The Brave New World of genetic profiling has arrived, in some ways unheralded. Not a paper can appear in the New England Journal of Medicine discussing a disease without an explanation of its genetic basis. Oncology, which during my decades in medicine school, until the end of the 20th century was all about using selective poisons to treat malignancies but the patients always asked the why question: Why did I get this cancer? What did I do wrong? And the answer was, we did not know. Now we can say, well, you have this mutation in this gene and voila! There is a tumor suppressor gene, P53, in which some people does not function properly and elephants have lots of copies of this gene and do not get any sort of malignant disease.
For all of the wonder this genetic information provides, the ability to predict and profile is even more amazing. One of my nephews recently had his genetic profile done commercially by a company called "Twenty three and Me." What exactly they mean by a "genetic profile" I am not sure. The human genome has hundreds of thousands of genes. One gene does nothing more than guide the descent of parathyroid glands from the back of the fetal tongue down the neck to their place alongside the thyroid gland. If you have a gene with a function that discrete, can you imagine how many genes, doing how many different tasks( by making specific proteins) there must be? How could you possibly interrogate all those genes?
Balding has long defied standard Mendelian genetics. Is it X linked? That would make sense because balding is largely limited to men and that would mean, like color blindness, it must be on the X chromosome inherited exclusively from the mother, but there are many families in which the mother's relatives have all their hair but the father was bald and all the sons are bald, so clearly in those families the gene came from the father, not the mother. And yet, the profile my nephew got told him he was likely to go bald, which fit the family pattern. There must be some set of genes which is known to account for this trait.
The 23 and Me profile is also very good at placing ethnic ancestry--it identifies Jewish ancestry quite accurately, which in some circles and cultures may come as a rude shock to those who did not know of their Jewish background.
Jews consider children born to Jewish mothers to be Jewish but not children born of gentile mothers with Jewish fathers. The rationale has long been: "You can only ever know who the mother is." But now, you can know who the father is, and a half Jewish kid on his father's side is as genetically identifiable as Jewish as one who is half Jewish on his mother's side.
One can imagine the mischief for all those women who presented their husbands with children fathered by a man not the husband, whose children now send off their 23 and Me sputum only to discover their biological fathers are not who they had been told they were.
I once had a patient who had got impregnated on a visit to New York City by an artist with whom she had a weekend fling, and she was trying to decide whether she should simply have the kid and tell her husband it was his or get an abortion. She asked my opinion and I said that would be a secret she would have to keep her whole life, and she would have to keep the lie from her child, who could never know unless she decided to tell him. That seemed like a big burden, but she would know it was unlikely anyone but her would ever know the truth, unless the child developed some genetic disease which could not be explained by the presence of the trait in either parent.

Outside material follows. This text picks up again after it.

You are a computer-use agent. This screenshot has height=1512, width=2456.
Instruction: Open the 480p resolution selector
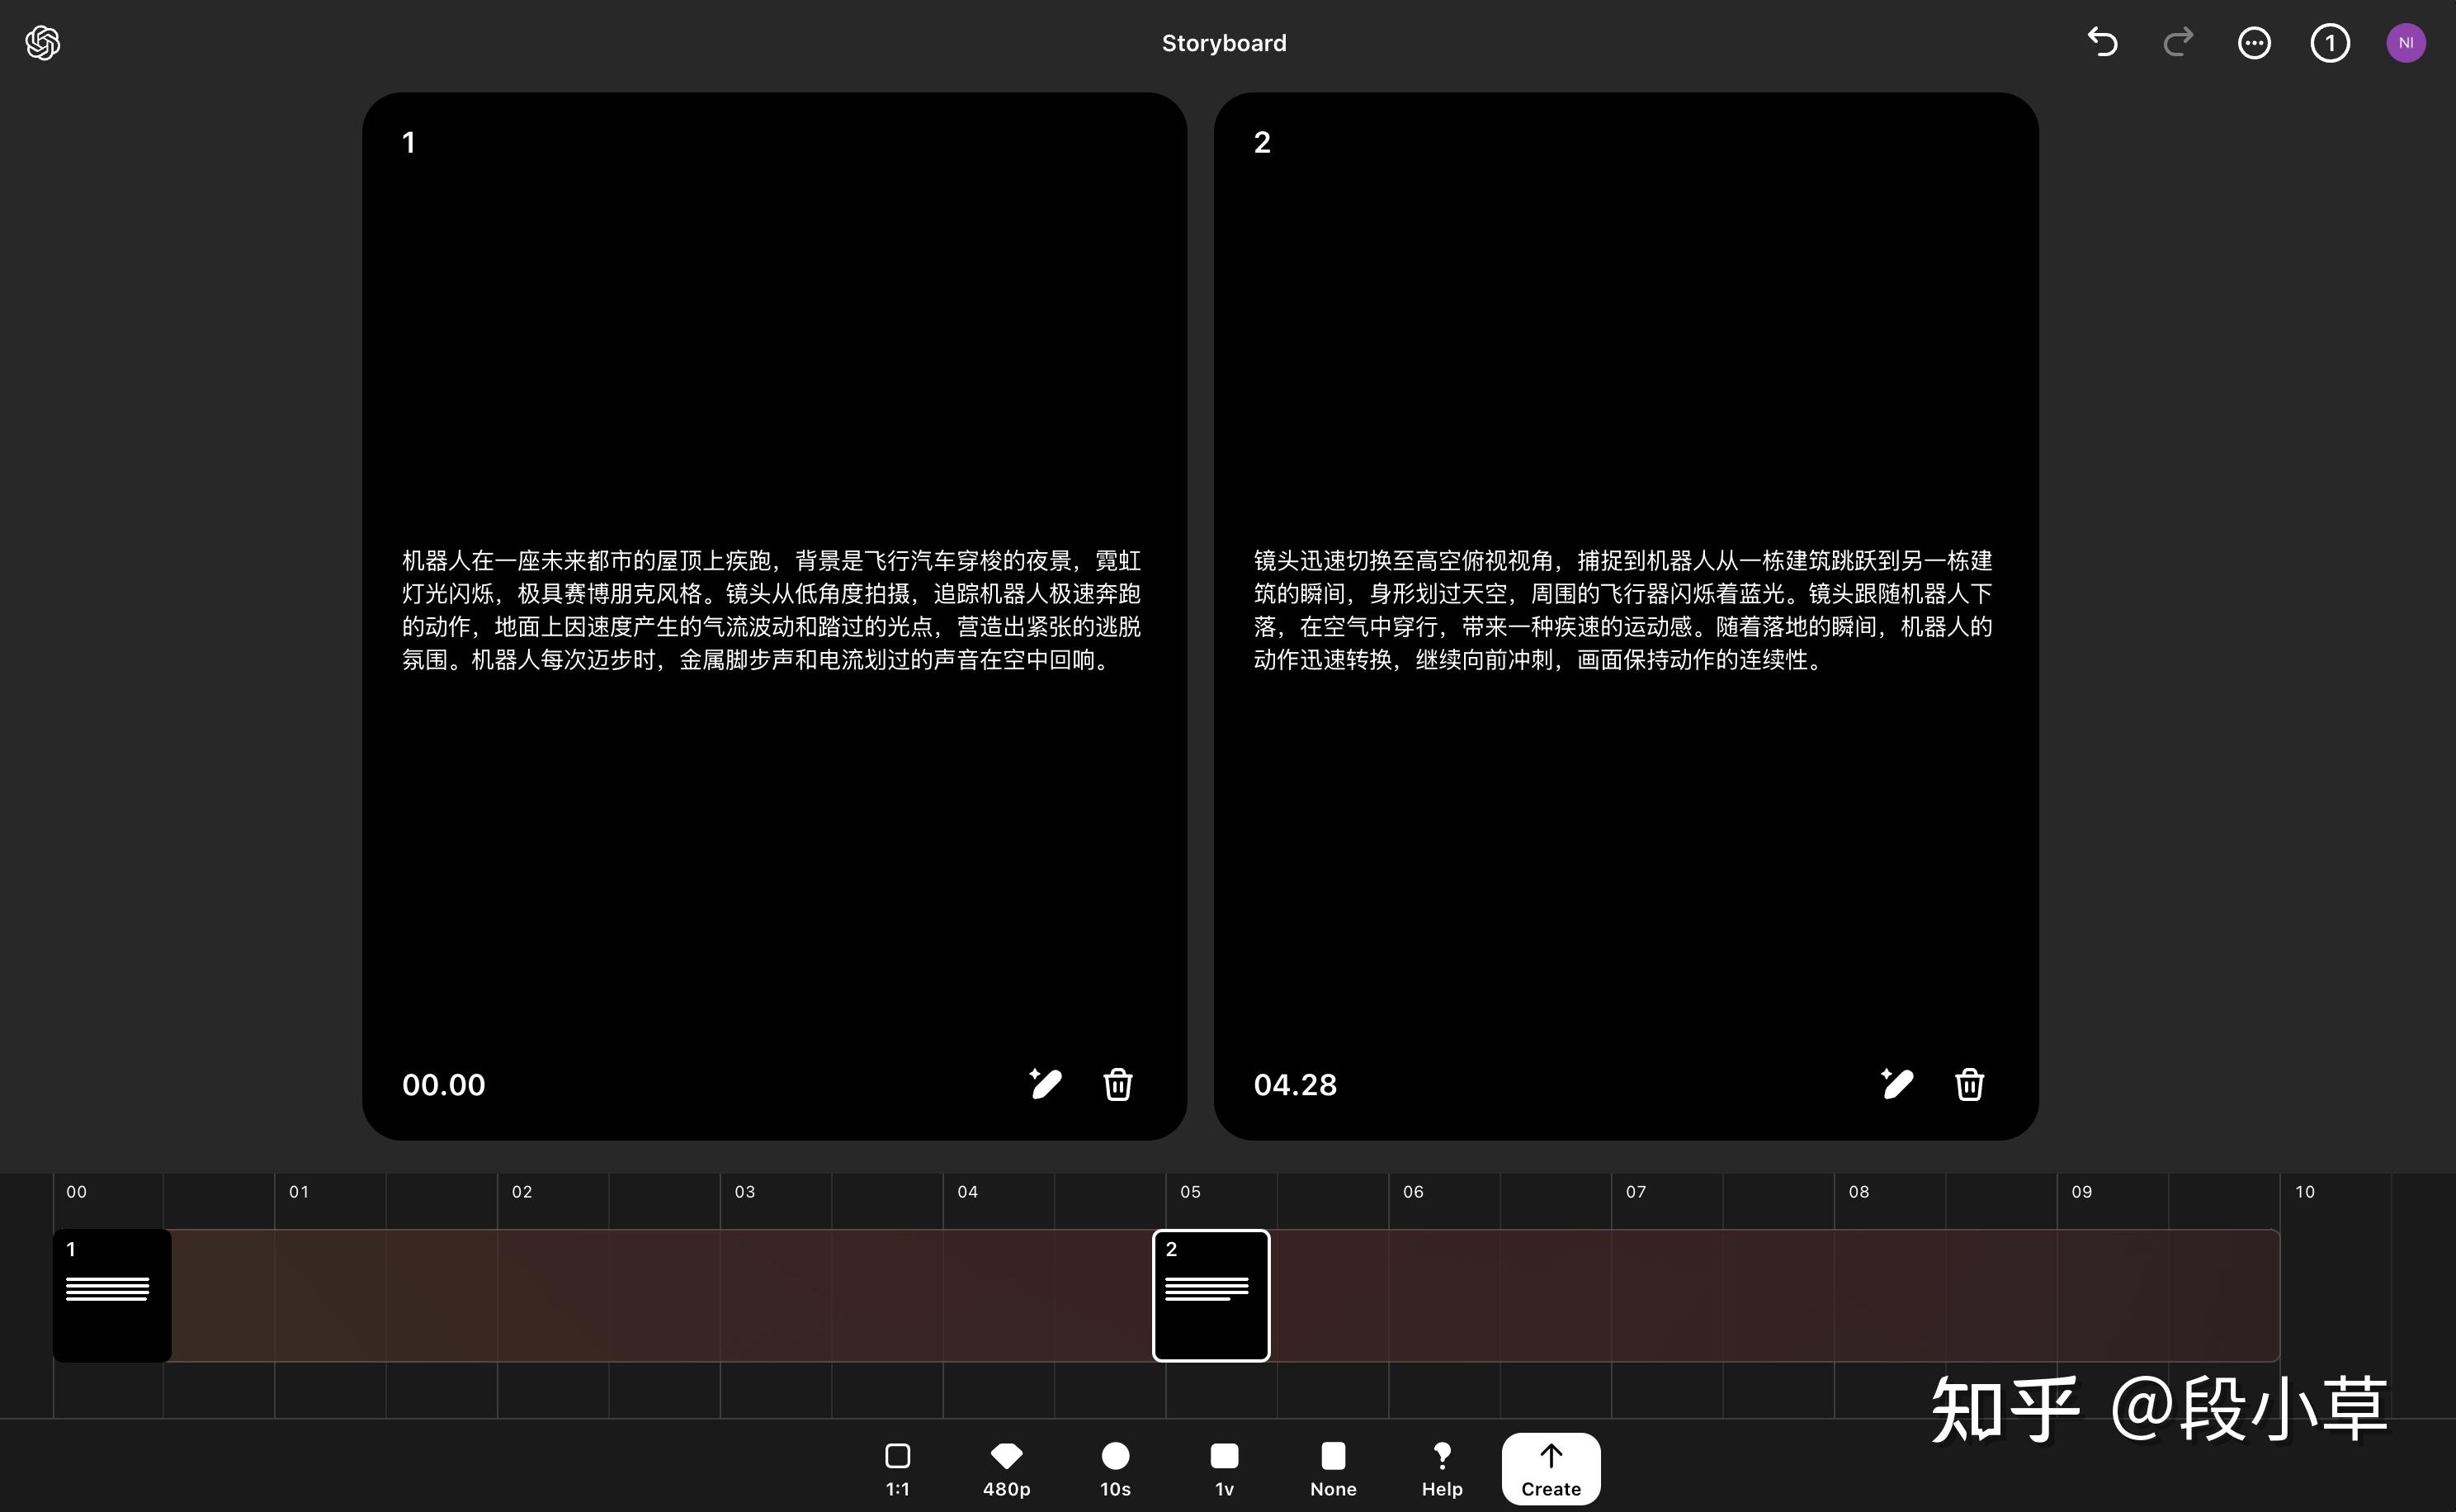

She decided to have an abortion, and I felt a little guilty for a long time that I did not argue more strenuously for life. After all, given the choice between being alive and not knowing that one fact about yourself and not being alive at all, wouldn't most people choose to be alive?
I'll never know whether my musings influenced her decision much. She was the one who made the decision. But, as it turned out, the kid would now be in his thirties and he might well send off a genetic sample and she would have to explain it. Sometimes our assumptions about the inviolability of secrets prove wrong.
In the wonderful movie, Gattaca, babies are tested with a heel stick for blood at birth and the parents are given a sort of more extensive version of the "23 and Me" in the delivery room: The life expectancy, the chances for significant heart disease, for cancer, expected levels of intelligence, athletic prowess. Later, the news in the delivery room is supplanted by applying this to in vitro fertilization, in which the best traits the parents have to offer are selected for in the fertilization process and designer children are produced. Children conceived in the more random way, that is by natural intercourse, and the random mingling of DNA strands are not nearly as healthy or talented as designer children and an underclass of non in vitro people develops.
Of course, as anyone who watched "The Making of a Murderer" would know, criminal investigations and "proof" of guilt is now heavily dependent on genetic analysis. The presence of a person in a place or on the body of a victim is, next to a video, the most important evidence in court.
It all seemed pretty far fetched in 1997, when Gattaca was released. It doesn't seem quite as far fetched today.